One-Variable Data
Density Curves/Normal Distributions
Scatterplots & Correlation
Linear Regression
Probability Basics
Conditional Probability & Independence
Random Variables
100

Which measure of center is most resistant to outliers?

Median

100

What is the total area under any density curve?

1

100

What four features should always be described when analyzing a scatterplot?

Direction, form, strength, and outliers

100

What does the slope of a least-squares regression line represent?

The predicted change in y for a one-unit increase in x

100

What is the probability of an impossible event?

0

100

What is conditional probability?

The probability of an event given that another event has occurred

100

What is the difference between a discrete and continuous random variable?

Discrete takes countable values with gaps between them; continuous takes all values in an interval

200

Name 2 types of displays used for a quantitative variable.

Histogram, dotplot, stemplot

200

If a distribution is symmetric and bell-shaped, how to the mean & median compare?

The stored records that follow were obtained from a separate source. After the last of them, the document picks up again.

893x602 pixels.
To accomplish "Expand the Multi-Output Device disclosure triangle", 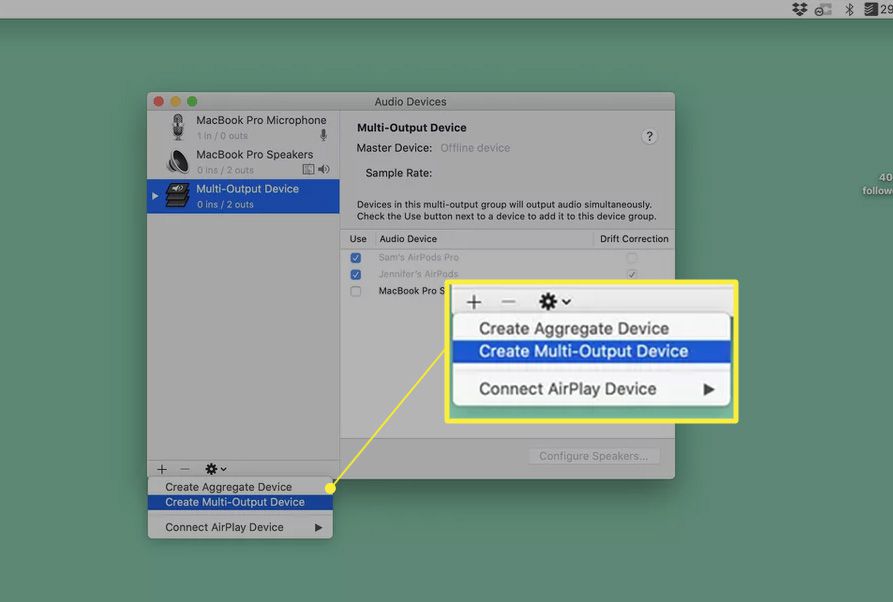I will click(154, 196).
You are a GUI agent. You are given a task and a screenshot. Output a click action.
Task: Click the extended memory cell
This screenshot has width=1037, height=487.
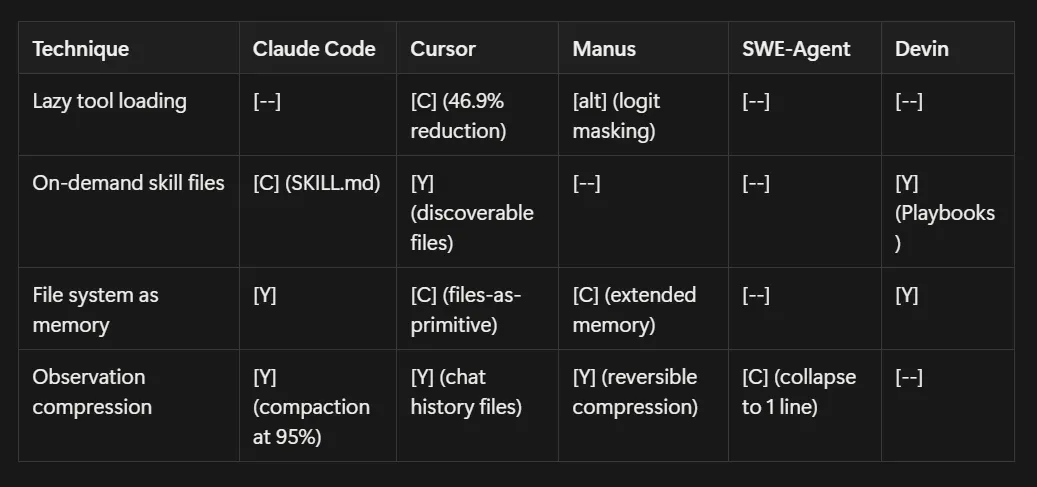(x=634, y=310)
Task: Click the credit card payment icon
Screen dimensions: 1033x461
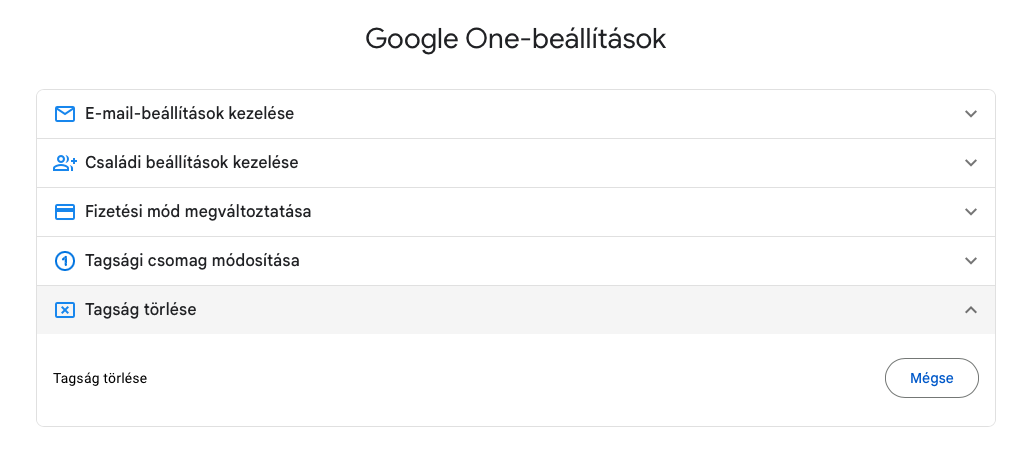Action: (x=64, y=212)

They are approximately equal

200

What does a correlation of r = -0.85 indicate?

A strong negative linear relationship

200

What is a residual?

The difference between the observed value and the predicted value

(y-hat y)

200

Two events are mutually exclusive. What is P(A ∩ B)?

0

200

Write the formula for conditional probability P(A | B)

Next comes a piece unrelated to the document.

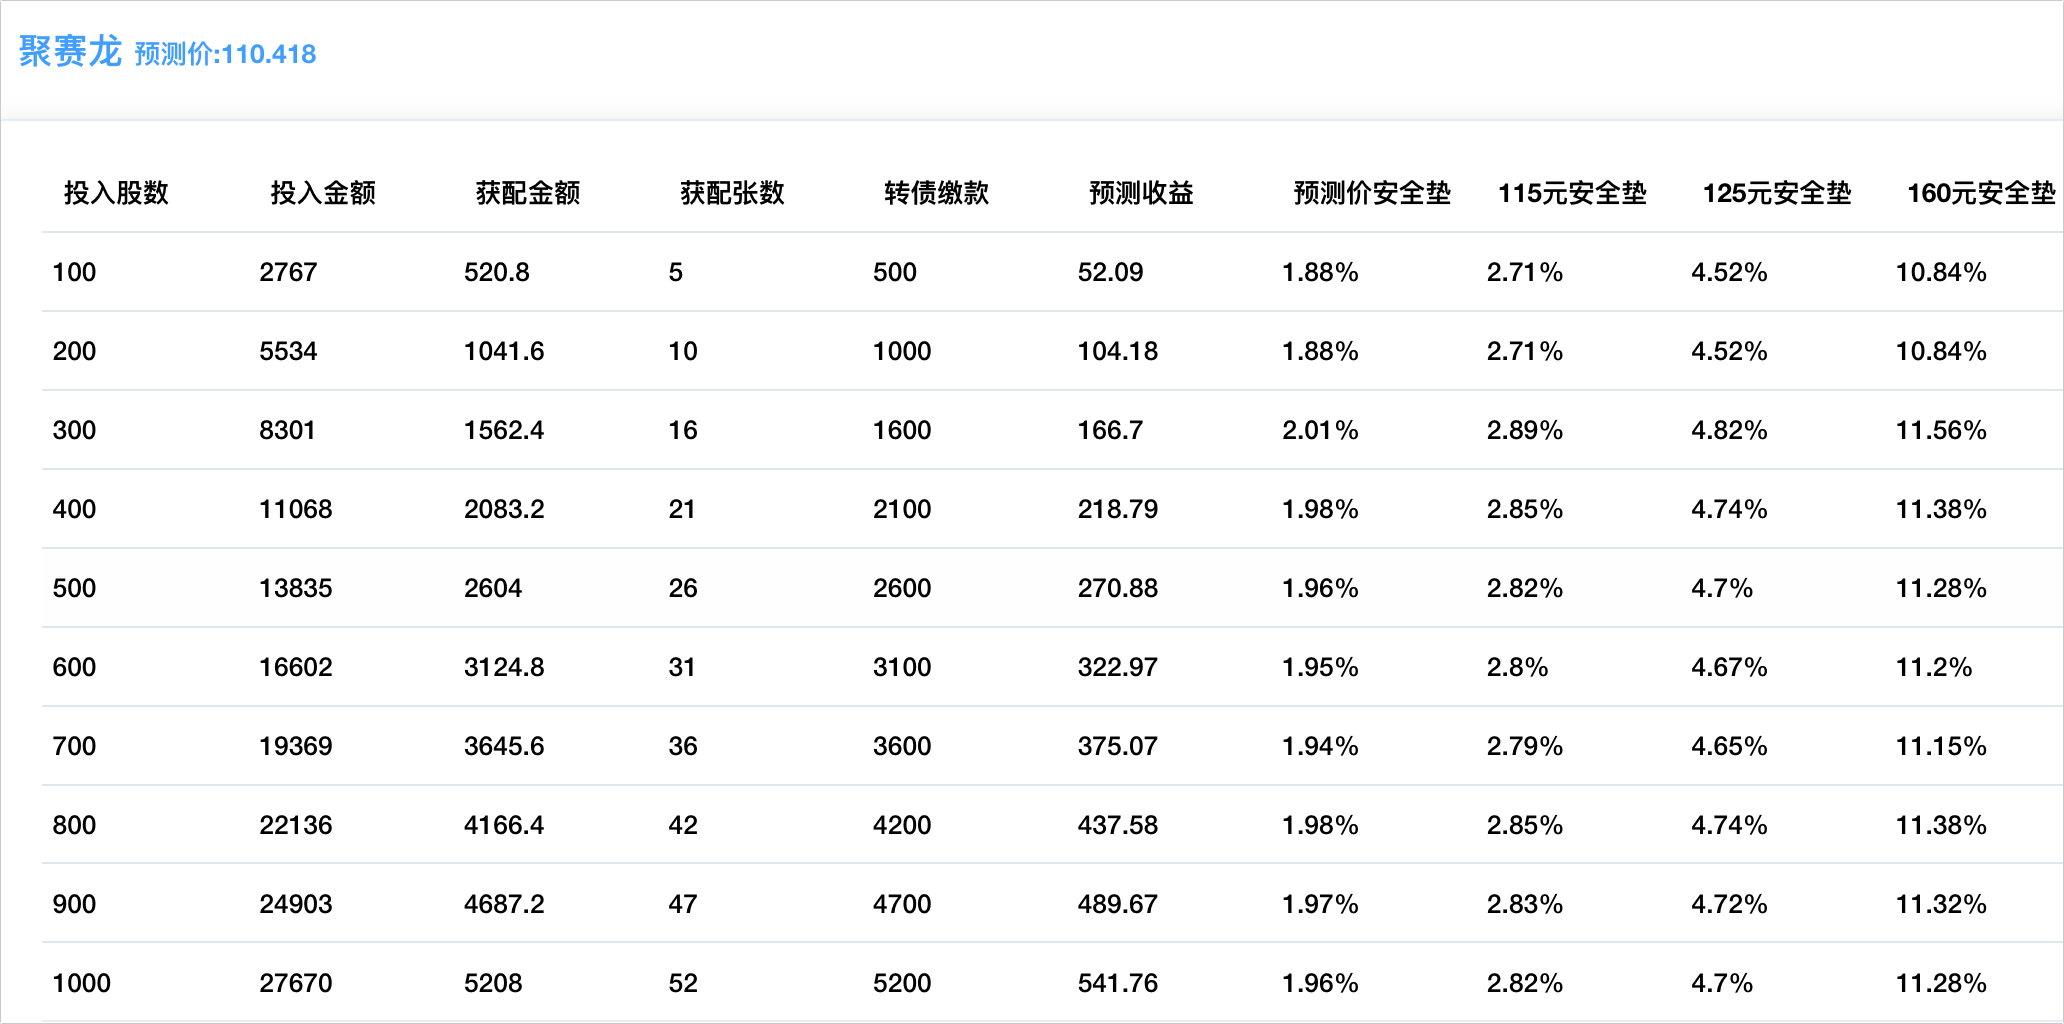Click the 11.56% safety margin cell
Screen dimensions: 2064x1024
(1940, 430)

P(A | B) = P(A ∩ B) / P(B)

200

What must be true about the probabilities in a probability distribution? (2 requirements)

They must all be between 0 and 1, and they must add up to 1

300

What does the IQR measure?

The spread of the middle 50% of the data

300

In a Normal Distribution, what percent of data falls within two standard deviations of the mean?

About 95%

300

True or false: Correlation is resistant to outliers

False

300

What does r2 represent?

The proportion of variability in y explained by the variability in x (or explained by the linear relationship with x) 

300

State the general addition rule for two events A and B

P(A ∪ B) = P(A) + P(B) - P(A ∩ B)

300

If P(A | B) = P(A), what does that indicate?

Events A and B are independent

300

What are the 4 characteristics that define a binomial random variable?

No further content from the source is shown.